Luego de las PASO, en lugar de convocar a un congreso de militantes, la “campaña” se decidió con una reunión entre cúpulas, donde el PTS, a pesar de tener menos masa militante, hizo valer los votos. El resto de las organizaciones que militamos la campaña quedamos afuera. Y, como preveíamos, cada partido hará la suya propia.
El PTS insiste con su cantinela. El PO, por su parte, ha lanzado un “manifiesto” muy singular. La palabra “Socialismo” no aparece sino una vez y en el plano de reivindicaciones internacionales más generales, pero sin ninguna relación real con el programa de corte sindical. No se explica de qué se habla realmente. Así como se expone, parece ser la conquista de un salario mínimo igual a la canasta familiar. Pero eso es el programa peronista, no el socialismo.
En el final, resalta:
“Es el resultado [el FIT] de la fusión de una corriente política (de varios partidos) y de un programa, por un lado, y de una tendencia de la clase obrera, que lucha por su independencia política, por el otro. Esta lucha se manifiesta en los sindicatos, por su independencia y democracia interna y por el desarrollo de una dirección clasista comprometida con la emancipación social del mundo del trabajo.”[2]

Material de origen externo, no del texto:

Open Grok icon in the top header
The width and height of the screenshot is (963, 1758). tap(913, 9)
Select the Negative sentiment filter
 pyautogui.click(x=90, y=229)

Es decir, que el instrumento para el desarrollo de una política revolucionaria no es la construcción del Partido, sino del sindicato. Curioso abandono del bolchevismo y sorprendente vuelta al sindicalismo de Sorel. Ahora bien, esta dirección revolucionaria (siempre sindical y no partidaria) debería estar comprometida, en palabras del PO, no con la revolución social, sino en “la emancipación social del mundo del trabajo”. ¿Qué es la “emancipación social” sino una fórmula abstracta y ambigua? A su vez, el proletariado es reemplazado por un “mundo” donde la gente “trabaja”. La clase obrera, entonces, deja de definirse en relación a los medios de producción y de vida para convertirse en una categoría ocupacional (y entonces los desocupados quedan afuera).
Se puede intervenir de muchas maneras en esta crisis de conciencia, pero solo una garantiza un crecimiento de la conciencia revolucionaria: aquella que impugna a la sociedad tal cual es, aquella que muestra que otra vida es posible. Una campaña socialista, que no teme nombrar a aquello que representa la única solución real a los problemas más acuciantes de la población. La única campaña que puede combatir las ilusiones reformistas y ganar nuevos elementos. La única que puede desarrollar nuestras fuerzas. A eso convocamos a las direcciones del FIT, pero también al resto de las organizaciones que participaron en la campaña y quedaron afuera, y a todos aquellos que quieren defender una política revolucionaria de cara a la próxima crisis.